## Stored data
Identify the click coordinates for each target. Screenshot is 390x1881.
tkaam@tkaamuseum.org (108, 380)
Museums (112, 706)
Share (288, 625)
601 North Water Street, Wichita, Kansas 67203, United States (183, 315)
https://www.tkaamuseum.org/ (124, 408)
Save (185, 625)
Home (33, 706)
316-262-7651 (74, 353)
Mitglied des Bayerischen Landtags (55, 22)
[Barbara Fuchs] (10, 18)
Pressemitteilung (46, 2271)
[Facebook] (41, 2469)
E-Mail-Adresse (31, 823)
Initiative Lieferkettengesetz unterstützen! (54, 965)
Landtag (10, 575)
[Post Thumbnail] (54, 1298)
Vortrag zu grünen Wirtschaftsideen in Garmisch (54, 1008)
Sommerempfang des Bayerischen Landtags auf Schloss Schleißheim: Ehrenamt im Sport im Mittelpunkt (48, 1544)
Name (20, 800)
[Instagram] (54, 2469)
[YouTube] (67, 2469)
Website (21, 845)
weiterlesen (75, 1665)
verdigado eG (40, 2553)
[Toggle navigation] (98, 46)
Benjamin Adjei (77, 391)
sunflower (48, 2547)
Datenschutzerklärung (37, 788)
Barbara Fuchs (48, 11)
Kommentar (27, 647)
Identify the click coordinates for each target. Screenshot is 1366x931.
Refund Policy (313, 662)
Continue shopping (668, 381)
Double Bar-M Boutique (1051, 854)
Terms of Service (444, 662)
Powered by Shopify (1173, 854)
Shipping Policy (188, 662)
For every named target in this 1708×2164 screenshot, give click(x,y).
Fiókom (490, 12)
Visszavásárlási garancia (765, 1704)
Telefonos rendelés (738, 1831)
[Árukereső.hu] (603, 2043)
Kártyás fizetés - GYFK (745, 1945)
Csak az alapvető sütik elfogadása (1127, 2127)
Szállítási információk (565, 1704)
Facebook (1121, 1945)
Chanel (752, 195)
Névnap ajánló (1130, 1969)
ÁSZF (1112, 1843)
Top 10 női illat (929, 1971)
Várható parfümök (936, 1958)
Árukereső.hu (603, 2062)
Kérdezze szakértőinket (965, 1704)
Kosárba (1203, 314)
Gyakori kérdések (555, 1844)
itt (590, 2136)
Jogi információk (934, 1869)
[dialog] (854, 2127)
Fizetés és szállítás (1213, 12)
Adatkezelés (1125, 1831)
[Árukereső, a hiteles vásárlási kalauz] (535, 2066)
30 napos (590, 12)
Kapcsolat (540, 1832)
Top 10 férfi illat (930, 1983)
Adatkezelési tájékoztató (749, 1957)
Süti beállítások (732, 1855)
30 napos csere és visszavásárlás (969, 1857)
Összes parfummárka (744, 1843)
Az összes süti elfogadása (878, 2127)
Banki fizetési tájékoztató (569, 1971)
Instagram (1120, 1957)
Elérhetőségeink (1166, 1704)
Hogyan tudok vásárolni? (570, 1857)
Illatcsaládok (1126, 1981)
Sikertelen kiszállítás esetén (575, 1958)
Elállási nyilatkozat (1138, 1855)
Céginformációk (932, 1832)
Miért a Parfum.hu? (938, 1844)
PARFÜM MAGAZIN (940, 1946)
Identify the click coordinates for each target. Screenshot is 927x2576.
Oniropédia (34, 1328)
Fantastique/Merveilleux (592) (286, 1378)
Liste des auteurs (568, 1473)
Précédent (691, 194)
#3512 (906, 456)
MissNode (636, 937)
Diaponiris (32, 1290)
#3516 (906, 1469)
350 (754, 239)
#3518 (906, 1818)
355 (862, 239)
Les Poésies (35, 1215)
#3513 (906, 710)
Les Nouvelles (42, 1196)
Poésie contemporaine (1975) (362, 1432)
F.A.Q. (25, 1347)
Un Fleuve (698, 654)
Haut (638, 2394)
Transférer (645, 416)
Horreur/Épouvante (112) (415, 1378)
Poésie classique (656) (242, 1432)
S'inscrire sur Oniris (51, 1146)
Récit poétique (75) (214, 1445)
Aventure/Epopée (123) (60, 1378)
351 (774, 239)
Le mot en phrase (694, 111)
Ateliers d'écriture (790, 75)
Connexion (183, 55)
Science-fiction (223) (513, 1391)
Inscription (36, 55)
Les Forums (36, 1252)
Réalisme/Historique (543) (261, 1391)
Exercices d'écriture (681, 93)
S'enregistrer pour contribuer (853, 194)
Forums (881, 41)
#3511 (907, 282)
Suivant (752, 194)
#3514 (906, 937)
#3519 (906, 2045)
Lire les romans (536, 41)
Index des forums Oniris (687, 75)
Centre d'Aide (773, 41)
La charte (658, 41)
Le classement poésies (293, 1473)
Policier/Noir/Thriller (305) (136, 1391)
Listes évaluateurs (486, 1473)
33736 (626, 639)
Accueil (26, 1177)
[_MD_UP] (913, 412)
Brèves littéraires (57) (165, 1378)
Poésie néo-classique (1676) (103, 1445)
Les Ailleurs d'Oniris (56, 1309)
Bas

## Activity
Find the lines above holding the word "Bayerischen" and show them.

## Task output
Mitglied des Bayerischen Landtags (55, 22)
Sommerempfang des Bayerischen Landtags auf Schloss Schleißheim: Ehrenamt im Sport im Mittelpunkt (48, 1544)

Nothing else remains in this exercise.